Probably $25,000. Having said that, quite frankly, if someone walked through the door and applied for $10,000 to get a business off the ground, we'd take a look at it -- but it's not our stock in trade.
I'd say our average small-business loan is in the $150,000 area. We are, as far as I know, the only mutual savings bank with SBA preferred lender status, which allows you to evaluate a credit in-house, but you have to do the lending in some volume for that status. Last year, we did $29 million in SBA lending, and we've got a total of $143 million on the books.
The 40-basis-point servicing fee and the reduced guarantees might discourage other banks from being as strongly involved in SBA lending as we have been, so we might have more applications heading our way.
On the other hand, reducing guarantees might hurt secondary market sales, and that means you'll have to retain more capital, so the reductions seem counterproductive.
We're making small-business loans down to $1,000, and I've probably made them smaller than that.

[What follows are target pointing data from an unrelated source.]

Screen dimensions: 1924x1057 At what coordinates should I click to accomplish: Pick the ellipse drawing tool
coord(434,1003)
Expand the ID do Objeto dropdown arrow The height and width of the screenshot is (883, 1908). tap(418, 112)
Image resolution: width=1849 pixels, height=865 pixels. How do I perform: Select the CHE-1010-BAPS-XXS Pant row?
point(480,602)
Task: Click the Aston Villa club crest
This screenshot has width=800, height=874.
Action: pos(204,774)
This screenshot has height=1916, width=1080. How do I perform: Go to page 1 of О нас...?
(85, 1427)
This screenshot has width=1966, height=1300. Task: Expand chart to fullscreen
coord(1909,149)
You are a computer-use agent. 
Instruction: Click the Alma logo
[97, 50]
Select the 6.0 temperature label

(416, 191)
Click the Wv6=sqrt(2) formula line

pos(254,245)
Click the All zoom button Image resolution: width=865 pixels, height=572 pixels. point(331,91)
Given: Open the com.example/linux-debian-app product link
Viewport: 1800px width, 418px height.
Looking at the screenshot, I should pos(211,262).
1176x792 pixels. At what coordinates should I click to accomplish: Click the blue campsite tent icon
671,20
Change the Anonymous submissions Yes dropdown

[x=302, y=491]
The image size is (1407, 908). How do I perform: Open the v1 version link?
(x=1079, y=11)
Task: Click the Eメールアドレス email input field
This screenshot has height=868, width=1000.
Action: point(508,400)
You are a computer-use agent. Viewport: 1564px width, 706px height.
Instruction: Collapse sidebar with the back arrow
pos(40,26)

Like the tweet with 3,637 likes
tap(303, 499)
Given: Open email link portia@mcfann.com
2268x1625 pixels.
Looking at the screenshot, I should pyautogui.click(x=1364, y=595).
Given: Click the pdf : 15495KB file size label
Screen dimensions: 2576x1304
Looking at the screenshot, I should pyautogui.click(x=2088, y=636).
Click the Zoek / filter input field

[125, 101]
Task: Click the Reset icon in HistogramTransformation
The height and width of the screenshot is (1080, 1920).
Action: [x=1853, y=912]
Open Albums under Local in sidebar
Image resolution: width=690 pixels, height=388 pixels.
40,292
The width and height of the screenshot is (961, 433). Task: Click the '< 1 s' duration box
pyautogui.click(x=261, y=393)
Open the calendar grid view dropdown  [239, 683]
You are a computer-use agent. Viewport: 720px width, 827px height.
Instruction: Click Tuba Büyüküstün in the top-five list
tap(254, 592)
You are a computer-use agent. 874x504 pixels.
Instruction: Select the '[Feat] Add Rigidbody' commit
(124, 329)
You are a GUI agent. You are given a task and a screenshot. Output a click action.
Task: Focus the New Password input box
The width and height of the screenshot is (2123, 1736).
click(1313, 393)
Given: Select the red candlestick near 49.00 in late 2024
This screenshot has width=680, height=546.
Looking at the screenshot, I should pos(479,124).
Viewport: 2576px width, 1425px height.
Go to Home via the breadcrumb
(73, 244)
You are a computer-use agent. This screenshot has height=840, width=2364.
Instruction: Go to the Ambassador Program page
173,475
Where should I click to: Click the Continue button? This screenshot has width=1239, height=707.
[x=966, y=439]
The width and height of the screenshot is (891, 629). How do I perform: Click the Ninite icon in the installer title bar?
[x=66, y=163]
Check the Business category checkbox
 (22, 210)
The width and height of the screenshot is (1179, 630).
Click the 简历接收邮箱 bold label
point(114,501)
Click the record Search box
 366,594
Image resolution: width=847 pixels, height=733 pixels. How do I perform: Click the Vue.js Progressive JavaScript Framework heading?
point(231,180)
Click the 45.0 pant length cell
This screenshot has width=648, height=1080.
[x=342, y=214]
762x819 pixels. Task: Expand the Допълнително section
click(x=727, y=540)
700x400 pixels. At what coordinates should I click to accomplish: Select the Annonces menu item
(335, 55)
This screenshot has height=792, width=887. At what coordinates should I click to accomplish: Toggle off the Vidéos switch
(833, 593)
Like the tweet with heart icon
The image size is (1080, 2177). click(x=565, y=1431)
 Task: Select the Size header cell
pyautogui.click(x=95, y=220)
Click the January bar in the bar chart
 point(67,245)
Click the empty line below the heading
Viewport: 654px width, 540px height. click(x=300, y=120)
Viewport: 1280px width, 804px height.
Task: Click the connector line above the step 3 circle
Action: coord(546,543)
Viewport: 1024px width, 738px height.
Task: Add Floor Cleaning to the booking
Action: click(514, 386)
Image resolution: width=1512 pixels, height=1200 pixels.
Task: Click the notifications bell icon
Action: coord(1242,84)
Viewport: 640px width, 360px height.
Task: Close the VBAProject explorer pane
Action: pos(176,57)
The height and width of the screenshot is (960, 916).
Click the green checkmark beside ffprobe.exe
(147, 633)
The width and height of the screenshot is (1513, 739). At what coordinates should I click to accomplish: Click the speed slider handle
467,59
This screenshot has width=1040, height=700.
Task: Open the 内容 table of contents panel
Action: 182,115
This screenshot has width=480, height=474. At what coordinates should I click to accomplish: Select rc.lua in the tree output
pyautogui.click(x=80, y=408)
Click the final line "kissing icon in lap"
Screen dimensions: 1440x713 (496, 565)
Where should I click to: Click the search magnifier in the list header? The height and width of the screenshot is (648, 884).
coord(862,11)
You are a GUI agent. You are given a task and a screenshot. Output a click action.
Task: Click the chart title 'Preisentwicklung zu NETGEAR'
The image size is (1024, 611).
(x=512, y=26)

But having a small bank, $115 million in assets, and being in a community of 8,500 people, we make loans to individuals as small as $200, $300, $400 all the time.
Our average small-business loan is $25,000 to $50,000, but lately, a lot of this lending is aimed at helping keep afloat the businesses that depend on our lake.
It's a Corps of Engineers lake, and the water got so high during the flooding that it shut down marinas and boat dealers, so we're providing cash-flow funds to help them survive.
We have some SBA loans on the books, but we need them, so we don't sell any of them in the secondary market. That means were not worried about the new fees for selling the loans at a premium, but, if we ever got to the point where we needed to sell them, the fees might have an effect our SBA lending decisions.
We serve many small business with loans as small as $5,000 and $10,000. Over time, some of those businesses grow to have significant accounts, which significantly enhances lending yield. And there isn't much competition for small-business loans, so we get fair pricing.
Our average small-business loan is probably in the $200,000 area. We are doing SBA lending and, while we don't have as large a portfolio as we'd like to have, it is a lucrative area of business for us.
Small-business loan demand is not very strong but, this year, we expect to book $5 million in SBA loans. Additionally, our new small-business borrowings should exceed $50 million -- and we're expecting $50 million to $100 million in renewals.
I don't think the new SBA fees or reduced guarantees will be deal breakers, because we apply the same guidelines we have for nonguaranteed loans, and we are maintaining them in our portfolio.